Отечественная пресса не обсуждала, а западная в великой декорации сцены у Зимней Канавки и в великолепном оформлении дворца Мнишеков не усматривала ничего кроме «картона, стекляшек и позолоты»*.
И несмотря на очевидную поверхностность, такая точка зрения объяснима, ибо для того, чтобы вдохнуть жизнь в этот сказочно прекрасный театральный антураж, нужно было вдохновляться прошлым и прислушиваться к нему.
Однако не только зрители, но и сами исполнители подходили к старым спектаклям не со стороны их таинственной надбытовой поэтичности, а со стороны их житейской красочности и декоративной монументальности. Все дело в том, что поколению 70-х, насколько позволяет судить пение, совсем не была свойственна историческая ностальгия. Напротив, они и в отжившем или вовсе неживом зрелище могли, благодаря особенностям своей певческой манеры, подчеркнуть очарование и наполненность каждой минуты существования. Они, как никто, умели жить сегодняшним днем. А потому загадки минувшего не тревожили этих артистов. Парадокс поколения в том, что выступая в спектаклях, точно воссоздающих историческую атмосферу, эти солисты обладали абсолютно неисторичным сознанием. Чем более чистым представителем исполнительского стиля является певец, тем труднее ему стилизоваться. Задачи стилизаторов, задачи исполнителей-исследователей не влекли этих солистов. Своих героев они наделяли абсолютно современным мироощущением.

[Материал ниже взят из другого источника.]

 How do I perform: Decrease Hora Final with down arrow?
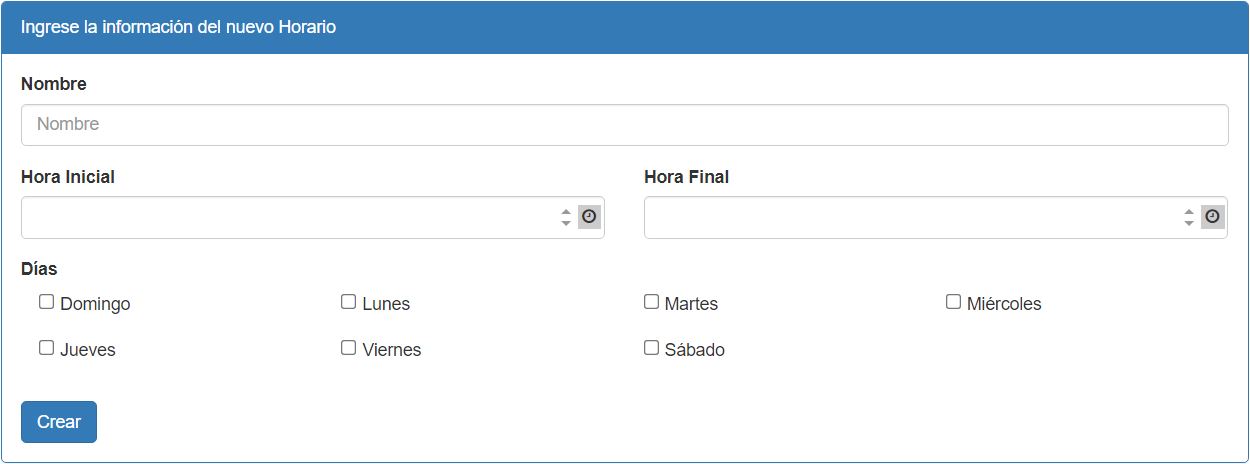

В то же время роскошью голосов, красотой певческого тона, горячностью темперамента эти певцы противостояли всему скептическому и иссушающе-умозрительному, что нес с собой XX век. Однако, чтобы осуществить себя полностью, певцам поколения, к которому принадлежал Атлантов, мало было старины. Им нужно было какое-то иное поле деятельности, современное, собственное. В старых спектаклях эти солисты, да и сам главный герой, были хороши безусловно, несомненно. Но вводы не могли сравниться по яркости с немногочисленными новыми спектаклями, поставленными на конкретных исполнителей, когда главным мотивом постановки становилось раскрытие их актерской и вокальной природы, а не одно желание обогатить репертуар Большого театра свежим оперным названием. Призвание плеяды 70-х было не в том, чтобы воскрешать прошлое, а в том, чтобы на основании нового стиля пения создать свой оперный театр.
* Жан Котт. «Бориса Годунова» нужно слушать с закрытыми глазами». «Франс Суар», 24 декабря 1969.
В сбывшемся черты этого театра различить довольно затруднительно. Слишком многое так и не осуществилось, так и осталось за пределами реальности. Отчасти интуиция, отчасти сама манера пения помогают нам воссоздать его образ, основывающийся на очень современном преломлении очень старинных традиций. Очевидно, что музыкальная основа страстей волнует вокалистов гораздо сильнее, чем конкретные персонажи. Однако, особенно в русских операх, солисты не вовсе отказываются от традиционного построения характеров. В русской опере очень много литературного, она вся вдохновлена какой-то читающей музой. Попросту петь и гореть здесь мало. А потому солистам приходилось в своем искусстве рационально сочетать музыкальное начало с началом сугубо драматическим. Оттого-то чистота стиля в их пении, какой мы ее знаем по итальянским операм, в русских иногда нарушается. В них главный лейтмотив искусства вокалистов — это борьба музыкальности и психологизма, певческого инстинкта и интеллекта, которая идет постоянно, но так и не заканчивается победой ни одного из начал, потому что само поле битвы — старинные постановки русских опер — не способствует окончательному формированию нового стиля, гармонично сочетающего противоречивые черты, но лишь консервирует эти противоречия, представляя их не в развитии, а в некотором динамическом равновесии.